Muhammad Shehzad Arbab is a retired Pakistani civil servant who  served as Advisor to Prime Minister Imran Khan on Establishment from August 2018 to 10 April 2022. Before his retirement from civil services, Arbab served in BPS-22 grade as the Commerce Secretary of Pakistan and Chief Secretary Khyber Pakhtunkhwa. He belongs to the Pakistan Administrative Service and is batchmates with Tariq Bajwa, Babar Yaqoob Fateh Muhammad and Sajjad Saleem Hotiana.

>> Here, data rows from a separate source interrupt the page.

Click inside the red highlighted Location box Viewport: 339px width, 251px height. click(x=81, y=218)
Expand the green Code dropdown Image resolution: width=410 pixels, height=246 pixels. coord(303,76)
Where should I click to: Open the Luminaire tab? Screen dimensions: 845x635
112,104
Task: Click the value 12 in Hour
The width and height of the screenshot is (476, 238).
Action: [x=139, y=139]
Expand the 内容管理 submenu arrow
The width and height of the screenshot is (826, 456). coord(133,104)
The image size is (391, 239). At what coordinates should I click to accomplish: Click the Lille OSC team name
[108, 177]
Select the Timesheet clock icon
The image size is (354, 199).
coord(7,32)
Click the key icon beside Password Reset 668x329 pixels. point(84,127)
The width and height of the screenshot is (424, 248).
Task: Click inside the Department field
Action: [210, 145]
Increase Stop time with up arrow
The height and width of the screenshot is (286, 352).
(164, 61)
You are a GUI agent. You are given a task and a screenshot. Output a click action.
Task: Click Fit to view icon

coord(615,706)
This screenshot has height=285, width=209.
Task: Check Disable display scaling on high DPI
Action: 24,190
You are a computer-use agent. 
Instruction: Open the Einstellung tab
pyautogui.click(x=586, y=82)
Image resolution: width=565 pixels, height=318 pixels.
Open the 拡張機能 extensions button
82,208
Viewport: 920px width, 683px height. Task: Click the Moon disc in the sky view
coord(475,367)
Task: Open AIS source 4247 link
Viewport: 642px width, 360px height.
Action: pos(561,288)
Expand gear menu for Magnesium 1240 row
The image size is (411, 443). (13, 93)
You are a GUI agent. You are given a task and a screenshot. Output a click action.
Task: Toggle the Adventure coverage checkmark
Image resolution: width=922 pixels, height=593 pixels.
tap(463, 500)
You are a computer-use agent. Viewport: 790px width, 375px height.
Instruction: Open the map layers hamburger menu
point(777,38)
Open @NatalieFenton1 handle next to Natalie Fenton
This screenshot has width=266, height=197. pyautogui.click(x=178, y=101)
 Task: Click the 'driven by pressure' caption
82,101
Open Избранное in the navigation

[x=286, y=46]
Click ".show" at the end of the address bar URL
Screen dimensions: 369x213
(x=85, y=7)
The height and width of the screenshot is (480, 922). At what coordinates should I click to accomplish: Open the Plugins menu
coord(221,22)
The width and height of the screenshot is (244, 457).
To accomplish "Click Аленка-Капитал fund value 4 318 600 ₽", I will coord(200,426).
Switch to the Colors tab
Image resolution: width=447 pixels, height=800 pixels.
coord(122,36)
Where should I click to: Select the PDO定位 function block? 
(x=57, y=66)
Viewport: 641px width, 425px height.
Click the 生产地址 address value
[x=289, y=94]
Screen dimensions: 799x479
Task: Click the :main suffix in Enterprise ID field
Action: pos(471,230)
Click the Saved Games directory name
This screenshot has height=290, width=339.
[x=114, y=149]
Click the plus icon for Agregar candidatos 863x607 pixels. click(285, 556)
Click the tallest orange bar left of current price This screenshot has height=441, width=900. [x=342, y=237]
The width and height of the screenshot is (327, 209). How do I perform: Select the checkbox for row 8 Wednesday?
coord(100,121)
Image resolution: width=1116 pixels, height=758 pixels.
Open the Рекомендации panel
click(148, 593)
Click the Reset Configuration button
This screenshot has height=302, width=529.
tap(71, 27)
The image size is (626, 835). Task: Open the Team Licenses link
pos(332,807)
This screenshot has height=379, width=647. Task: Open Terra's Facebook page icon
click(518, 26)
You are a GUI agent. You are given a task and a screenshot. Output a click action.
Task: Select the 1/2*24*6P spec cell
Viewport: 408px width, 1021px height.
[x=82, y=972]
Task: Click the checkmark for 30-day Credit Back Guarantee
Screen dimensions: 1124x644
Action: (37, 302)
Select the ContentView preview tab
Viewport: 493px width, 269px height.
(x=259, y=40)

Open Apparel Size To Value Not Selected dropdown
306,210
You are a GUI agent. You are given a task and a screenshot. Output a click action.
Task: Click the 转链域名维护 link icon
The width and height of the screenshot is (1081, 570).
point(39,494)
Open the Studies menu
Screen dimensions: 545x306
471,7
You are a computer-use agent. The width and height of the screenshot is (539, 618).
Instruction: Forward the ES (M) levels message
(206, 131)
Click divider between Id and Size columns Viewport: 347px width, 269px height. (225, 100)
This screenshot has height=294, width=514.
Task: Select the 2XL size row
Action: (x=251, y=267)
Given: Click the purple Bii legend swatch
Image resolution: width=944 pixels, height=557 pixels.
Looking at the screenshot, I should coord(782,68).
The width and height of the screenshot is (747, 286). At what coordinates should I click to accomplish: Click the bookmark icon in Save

A member of the eminent Arbab family of the Khyber Pakhtunkhwa province, Shehzad Arbab is known for having played a key role in the FATA reforms of 2017 during his tenure as Federal Secretary SAFRON. He has previously also served as Chief Secretary Azad Kashmir and Additional Secretary at Aiwan-e-Sadr.

Personal life
Arbab is son of Arbab Niaz Muhammad, former Pakistan Army officer who served as a member of President Zia-ul-Haq's cabinet in the capacity as Minister for Culture. The international cricket stadium in Peshawar, Arbab Niaz Stadium, is named after Arbab Niaz.

See also
Nasir Mahmood Khosa
Tariq Bajwa
Jawad Rafique Malik
Rizwan Ahmed
Rabiya Javeri Agha
Nargis Sethi
Fawad Hasan Fawad
Syed Abu Ahmad Akif
Allah Bakhsh Malik

References 

Living people
Pakistani civil servants
Government of Pakistan
Pakistani government officials
Year of birth missing (living people)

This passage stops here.